I primi indizi dell’esistenza di Mauritia risalgono a quattro anni fa quando il gruppo coordinato da Trond Torsvik, professore di Geofisica all’Università di Oslo e coautore del presente studio, trovò sulla spiaggia di Mauritius alcuni piccoli zirconi, tipicamente presenti nei graniti. Nell’articolo pubblicato su “Nature Geoscience” i ricercatori stabilirono che i cristalli si fossero formati durante processi geologici della croste molto più antichi dei basalti dell’isola. Mauritius nasce tra gli otto e i nove milioni di anni fa in seguito all’eruzione di alcuni vulcani sottomarini mentre gli zirconi risalivano a un’epoca compresa tra 660 e 1.970 milioni di anni fa. Il loro ritrovamento era quindi da attribuire all’attività vulcanica che avrebbe portato in superficie alcuni frammenti di una placca continentale sconosciuta e intrappolata sotto gli strati di lava dell’isola. Per quanto plausibile, l’esistenza di Mauritia rimaneva però un’ipotesi: i ricercatori non potevano garantire l’origine locale dei cristalli che avrebbero potuto giungere sulla spiaggia trasportati, per esempio, dal vento. Per fugare ogni dubbio, il gruppo di Lewis Ashwal, professore di Geochimica presso l’Università del Witwatersrand a Johannesburg, ha esaminato la composizione di alcune rocce estratte dalle profondità dell’isola. Il ritrovamento di altri zirconi, di età superiore a quelli trovati da Torsvik, ha rappresentato la prova definitiva dell’esistenza di un piccolo continente perduto. L’analisi degli isotopi di alcuni elementi chimici contenuti ha inoltre escluso la loro provenienza dalle vicine Madagascar, Seychelles e perfino dall’India.

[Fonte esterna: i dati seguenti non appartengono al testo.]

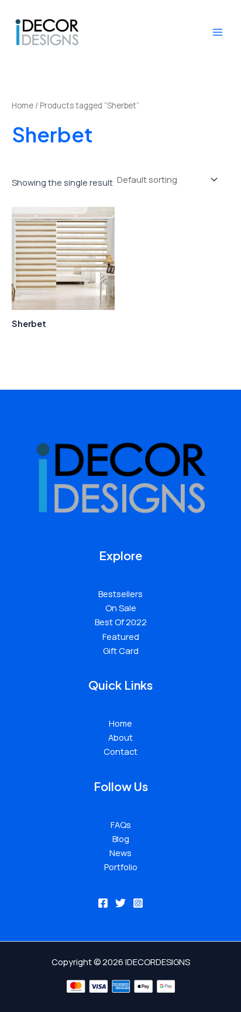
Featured (120, 636)
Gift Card (121, 650)
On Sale (120, 608)
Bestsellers (120, 593)
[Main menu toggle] (217, 31)
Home (22, 105)
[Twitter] (120, 903)
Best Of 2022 (121, 622)
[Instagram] (138, 903)
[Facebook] (103, 903)
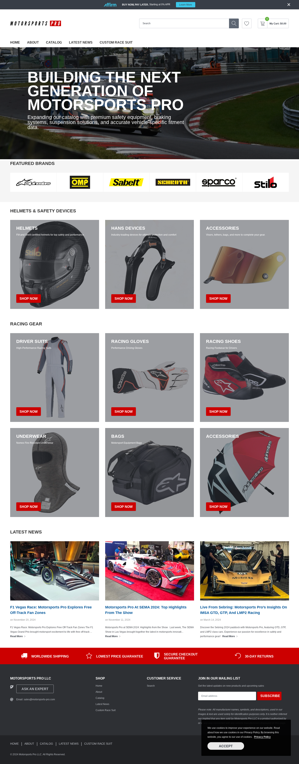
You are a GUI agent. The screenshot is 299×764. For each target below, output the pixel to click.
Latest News (81, 42)
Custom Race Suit (116, 42)
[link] (247, 23)
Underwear (31, 436)
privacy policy (262, 736)
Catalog (54, 42)
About (33, 42)
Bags (117, 436)
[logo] (35, 23)
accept (226, 746)
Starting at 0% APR (157, 4)
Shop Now (29, 411)
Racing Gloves (130, 341)
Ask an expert (35, 689)
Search (151, 685)
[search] (234, 23)
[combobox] (184, 23)
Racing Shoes (223, 341)
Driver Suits (32, 341)
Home (15, 42)
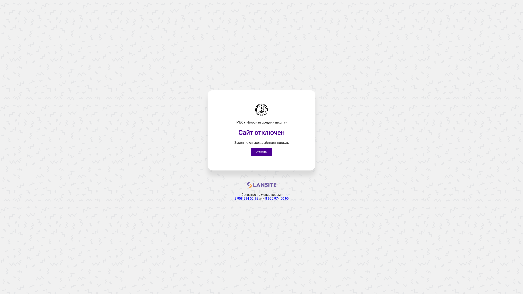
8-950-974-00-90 (277, 198)
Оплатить (261, 151)
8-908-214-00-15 (246, 198)
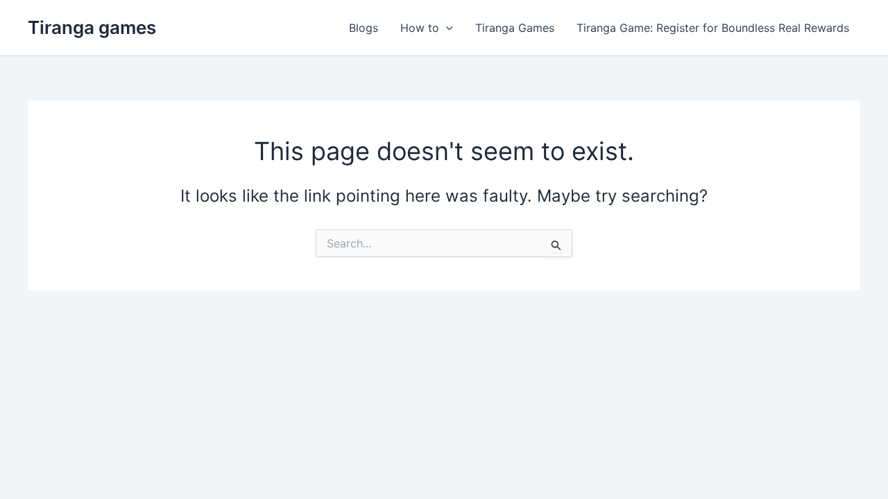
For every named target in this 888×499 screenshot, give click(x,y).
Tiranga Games (514, 28)
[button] (446, 27)
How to (419, 28)
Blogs (363, 28)
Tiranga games (92, 27)
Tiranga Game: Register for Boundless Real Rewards (713, 28)
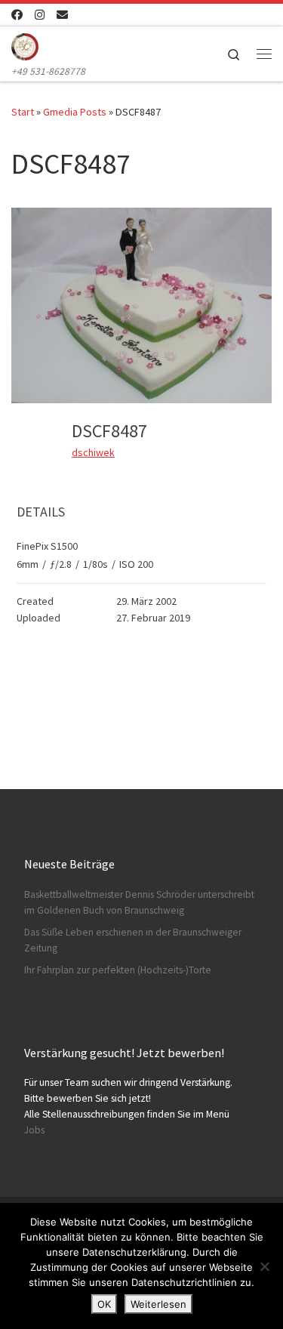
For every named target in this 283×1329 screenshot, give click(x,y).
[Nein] (264, 1266)
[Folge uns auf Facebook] (17, 14)
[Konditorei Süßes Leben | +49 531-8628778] (24, 44)
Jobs (34, 1130)
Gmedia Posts (74, 112)
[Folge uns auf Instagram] (40, 14)
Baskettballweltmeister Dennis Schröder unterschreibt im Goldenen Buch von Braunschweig (139, 902)
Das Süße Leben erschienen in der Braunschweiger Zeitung (132, 940)
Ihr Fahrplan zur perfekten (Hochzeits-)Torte (117, 970)
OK (104, 1304)
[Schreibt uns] (62, 14)
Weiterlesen (158, 1304)
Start (22, 112)
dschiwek (93, 452)
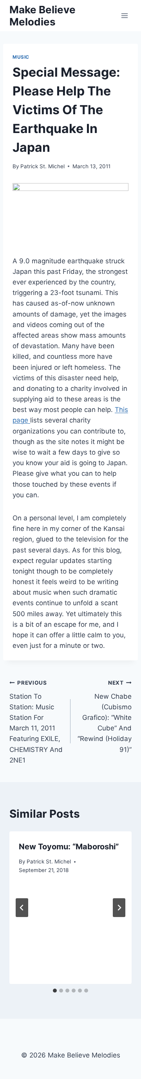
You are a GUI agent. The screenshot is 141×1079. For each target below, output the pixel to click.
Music (21, 57)
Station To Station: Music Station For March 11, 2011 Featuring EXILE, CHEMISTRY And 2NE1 (36, 722)
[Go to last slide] (22, 907)
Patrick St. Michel (42, 166)
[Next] (119, 907)
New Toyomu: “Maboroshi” (69, 846)
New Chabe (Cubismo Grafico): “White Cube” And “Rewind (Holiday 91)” (105, 717)
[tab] (55, 991)
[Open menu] (124, 15)
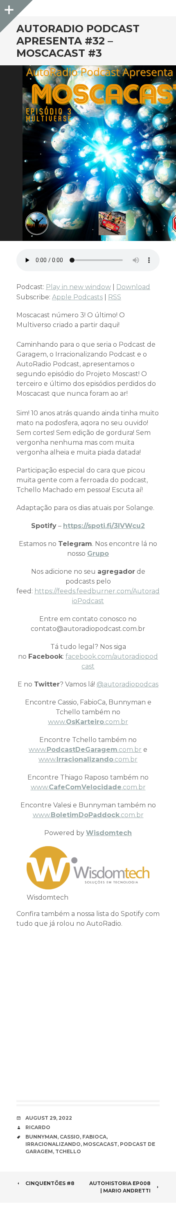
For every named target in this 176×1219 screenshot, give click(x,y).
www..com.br (88, 722)
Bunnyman (41, 1137)
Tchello (68, 1151)
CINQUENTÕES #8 (49, 1183)
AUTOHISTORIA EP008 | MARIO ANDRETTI (120, 1187)
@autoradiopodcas (127, 684)
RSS (114, 297)
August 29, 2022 (48, 1118)
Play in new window (78, 287)
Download (133, 287)
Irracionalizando (53, 1144)
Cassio (70, 1137)
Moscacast (100, 1144)
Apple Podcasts (77, 297)
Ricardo (37, 1127)
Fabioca (94, 1137)
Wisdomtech (109, 833)
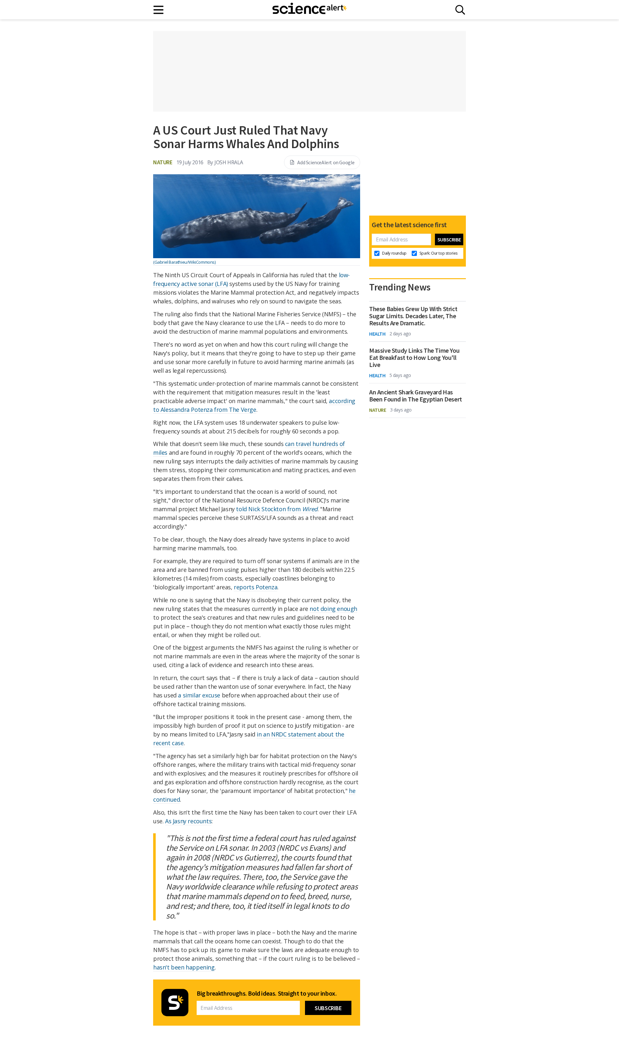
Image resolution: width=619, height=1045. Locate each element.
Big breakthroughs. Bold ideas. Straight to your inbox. (267, 993)
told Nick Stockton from (276, 509)
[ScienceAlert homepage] (309, 9)
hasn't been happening (184, 967)
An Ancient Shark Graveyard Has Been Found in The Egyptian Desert (415, 396)
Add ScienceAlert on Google (326, 162)
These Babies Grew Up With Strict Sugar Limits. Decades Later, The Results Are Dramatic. (413, 316)
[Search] (460, 9)
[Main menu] (158, 9)
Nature (162, 162)
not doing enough (333, 609)
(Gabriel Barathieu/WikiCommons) (184, 262)
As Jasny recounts (188, 821)
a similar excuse (199, 695)
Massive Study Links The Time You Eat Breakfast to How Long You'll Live (414, 357)
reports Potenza (255, 587)
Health (377, 333)
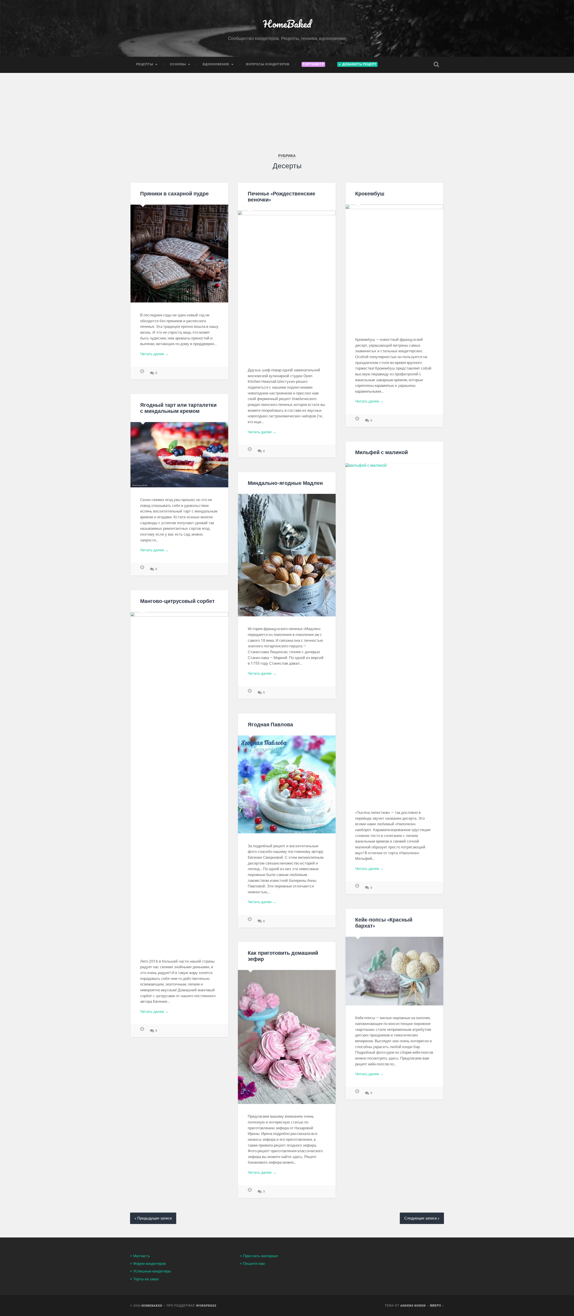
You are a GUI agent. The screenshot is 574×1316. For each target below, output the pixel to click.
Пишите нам (254, 1263)
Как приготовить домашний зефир (283, 955)
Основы (178, 64)
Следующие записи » (421, 1218)
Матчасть (141, 1256)
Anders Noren (413, 1305)
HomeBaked (287, 24)
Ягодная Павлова (270, 724)
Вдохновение (216, 64)
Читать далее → (154, 354)
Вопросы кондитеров (267, 64)
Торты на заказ (146, 1279)
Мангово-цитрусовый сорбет (177, 601)
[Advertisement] (287, 106)
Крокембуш (369, 193)
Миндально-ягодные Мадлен (285, 483)
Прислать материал (260, 1256)
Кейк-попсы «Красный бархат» (383, 922)
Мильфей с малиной (381, 452)
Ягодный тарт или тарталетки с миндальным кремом (178, 407)
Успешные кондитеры (152, 1271)
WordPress (206, 1305)
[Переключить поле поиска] (436, 64)
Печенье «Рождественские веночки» (281, 196)
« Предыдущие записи (153, 1218)
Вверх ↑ (437, 1305)
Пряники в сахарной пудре (174, 193)
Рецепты (144, 64)
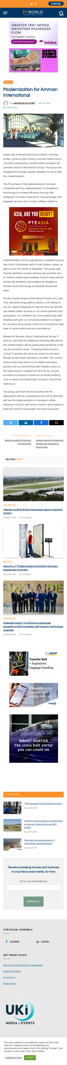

Come Africa, Antartide, Australia e India, Mauritia era in origine parte del grande supercontinente meridionale noto come Gondwana. Circa 84 milioni di anni fa, nell’epoca del Cretacico superiore, India e Madagascar iniziarono ad allontanarsi in direzioni opposte. Trovandosi tra le due, Mauritia subì un progressivo stiramento che assottigliò e sfilacciò la sua crosta, riducendola in numerosi piccoli frammenti presto sommersi dal neonato Oceano Indiano. Secondo gli autori i resti del continente perduto comprenderebbero infatti una serie di isole e isolotti tra i quali l’arcipelago delle Laccadive, le isole Chagos e buona parte delle Mascarene. La presenza in profondità di porzioni di crosta continentale, più spessa di quella oceanica, spiegherebbe inoltre le anomalie gravimetriche misurate in alcune regioni dell’Oceano Indiano. Insomma, nessun cataclisma o punizione divina: Mauritia si inabissò in risposta a dinamiche geologiche naturali, milioni di anni prima che potesse svilupparsi alcuna civiltà umana. I sognatori possono dichiararsi comunque soddisfatti: Atlantide è esistita davvero anche se circondata dalle acque di un altro oceano.